What the exercise asks
Please copy the material below word for word, keeping every line and leaving out the pictures.

Supplied information
* * * *

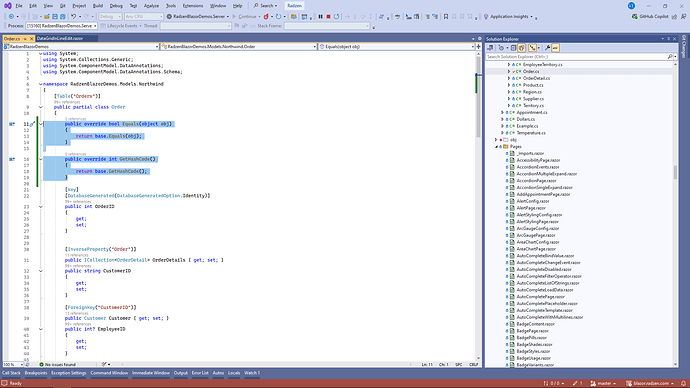Open Properties wrench in Solution Explorer
690x388 pixels.
pos(547,48)
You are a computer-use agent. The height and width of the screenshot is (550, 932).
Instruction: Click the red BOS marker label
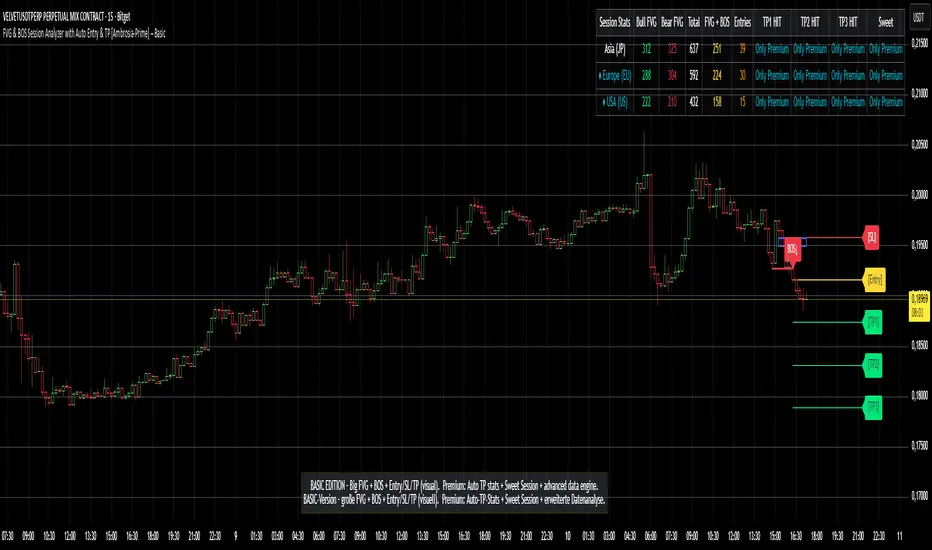tap(792, 247)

* * * *

Finished exercise
Open Properties wrench in Solution Explorer
690x388 pixels.
pos(547,48)
You are a computer-use agent. The height and width of the screenshot is (550, 932).
Instruction: Click the red BOS marker label
tap(792, 247)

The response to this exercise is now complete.